Things continued after Johnny Butt with Doin’ Time and it was at this point that the band really looked like they were settling into a comfort groove. The jitters were out and the fun was on. Jakob’s theatrics were on display throughout songs like Doin’ Time and Date Rape and really made each song so much fun. You could see the joy in performing these songs and the lyrics with the crowd, with an energy that you normally only see in new, younger bands. This is the best of both worlds. Fresh energy with a well-known, extensive catalog of great songs. You don’t get to enjoy that combination in music very often. Sublime’s full 15 song setlist was:

Garden Grove, The Ballad of Johnny Butt, Doin Time, Burritos, Pawn Shop, STP, Romeo, Date Rape, Badfish, Jailhouse, What I got, Wrong Way, Greatest-Hits, Same In The End, Santeria.

Something really kicked in for Nowell on Same In The End and he rocked the song like no other for the night. I don’t know if he is more familiar with that song or if he was just firing on all cylinders by that point, but the change was noticeable and the performance was amazing! The band finished the night with Santeria and followed it up with Wilson ripping off his bass strings and throwing them into the crowd. Not to be outdone, Bud Gaugh tossed his drum heads into the crowd like frisbees and made the night of many lucky fans. A pivotal moment in their fandom and a big memory in the history of this great band from the LBC.

Saturday night’s performance was a pivotal moment in the history of Sublime, and one of the first chapters in of the rest of their story. It was also a pivotal moment in the life of Jakob Nowell. One that was set in motion when his father passed in 1996, but earned through his hard work and determination. While I don’t think that Bradley Nowell followed Bon Scott’s “I’m here for a good time, not a long time.” Mantra, I do think that his addiction haunted him in a way that he knew he would not be around for the long haul. This is evident in the lyrics he wrote for Pool Shark and Badfish:

“One day I’m gonna lose the war.”, from Pool Shark and

“Ain’t got no quarrels with God, ain’t got no time to grow old.”, from Badfish.

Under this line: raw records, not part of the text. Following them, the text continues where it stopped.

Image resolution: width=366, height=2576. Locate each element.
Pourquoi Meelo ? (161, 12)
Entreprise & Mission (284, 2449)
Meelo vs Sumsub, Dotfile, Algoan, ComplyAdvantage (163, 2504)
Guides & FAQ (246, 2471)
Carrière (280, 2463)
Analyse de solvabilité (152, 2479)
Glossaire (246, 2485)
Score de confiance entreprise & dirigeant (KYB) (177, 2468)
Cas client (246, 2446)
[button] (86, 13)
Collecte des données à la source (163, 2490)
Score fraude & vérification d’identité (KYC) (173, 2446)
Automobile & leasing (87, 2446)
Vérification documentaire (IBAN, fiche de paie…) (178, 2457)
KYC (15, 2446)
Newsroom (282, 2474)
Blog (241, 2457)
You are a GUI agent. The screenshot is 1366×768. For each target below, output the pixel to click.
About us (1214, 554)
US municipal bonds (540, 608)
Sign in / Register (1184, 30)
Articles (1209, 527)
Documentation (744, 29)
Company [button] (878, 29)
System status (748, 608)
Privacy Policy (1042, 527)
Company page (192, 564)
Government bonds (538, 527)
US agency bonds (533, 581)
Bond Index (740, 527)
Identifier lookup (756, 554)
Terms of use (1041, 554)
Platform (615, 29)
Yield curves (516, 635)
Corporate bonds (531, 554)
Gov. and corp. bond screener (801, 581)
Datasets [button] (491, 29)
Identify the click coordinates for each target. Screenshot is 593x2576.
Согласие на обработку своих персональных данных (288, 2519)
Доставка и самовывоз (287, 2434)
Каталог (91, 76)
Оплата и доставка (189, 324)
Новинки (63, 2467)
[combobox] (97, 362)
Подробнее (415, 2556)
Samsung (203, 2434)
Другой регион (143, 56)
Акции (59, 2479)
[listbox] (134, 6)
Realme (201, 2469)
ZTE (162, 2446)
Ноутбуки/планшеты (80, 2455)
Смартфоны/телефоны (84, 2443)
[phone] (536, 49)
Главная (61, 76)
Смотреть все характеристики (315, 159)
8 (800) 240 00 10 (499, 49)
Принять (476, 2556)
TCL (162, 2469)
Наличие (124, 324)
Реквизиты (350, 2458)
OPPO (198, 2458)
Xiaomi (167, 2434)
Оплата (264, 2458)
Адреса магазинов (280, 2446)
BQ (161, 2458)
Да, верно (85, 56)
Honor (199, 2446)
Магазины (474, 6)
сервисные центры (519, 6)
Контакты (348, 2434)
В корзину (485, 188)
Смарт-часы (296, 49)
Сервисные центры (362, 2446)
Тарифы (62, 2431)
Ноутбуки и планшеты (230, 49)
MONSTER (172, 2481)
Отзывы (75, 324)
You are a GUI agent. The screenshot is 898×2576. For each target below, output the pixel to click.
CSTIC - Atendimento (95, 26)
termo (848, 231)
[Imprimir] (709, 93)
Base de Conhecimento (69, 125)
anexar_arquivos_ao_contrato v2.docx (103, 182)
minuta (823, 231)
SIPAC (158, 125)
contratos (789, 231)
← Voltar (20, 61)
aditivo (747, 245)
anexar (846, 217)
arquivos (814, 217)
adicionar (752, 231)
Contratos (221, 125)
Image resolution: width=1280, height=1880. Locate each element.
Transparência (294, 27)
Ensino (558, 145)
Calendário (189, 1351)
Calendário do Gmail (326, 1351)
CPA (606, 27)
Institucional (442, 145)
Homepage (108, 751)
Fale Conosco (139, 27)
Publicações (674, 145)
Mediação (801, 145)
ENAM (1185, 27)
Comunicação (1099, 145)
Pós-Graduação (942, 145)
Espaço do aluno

My brother and best friend lived and died by the good time / long time mantra, and the reason for my pivotal moment that brought me to Florida. The happy memories of him have followed me and are quite frequently accompanied by my personal Sublime soundtrack. Their music has now truly transcended time and generations; and brings so much happiness and joy that I hope Jakob, Eric and Bud keep this thing going. The world is a better place with Sublime’s music in it so let’s all hope that Sublime’s live performances are here for the long haul.

Like I said, I don’t practice Santeria and I don’t have a crystal ball; but if I had a million dollars, I’d spend it all… on Sublime tickets!

Sublime will be touring throughout North America during the Summer and Fall of 2024.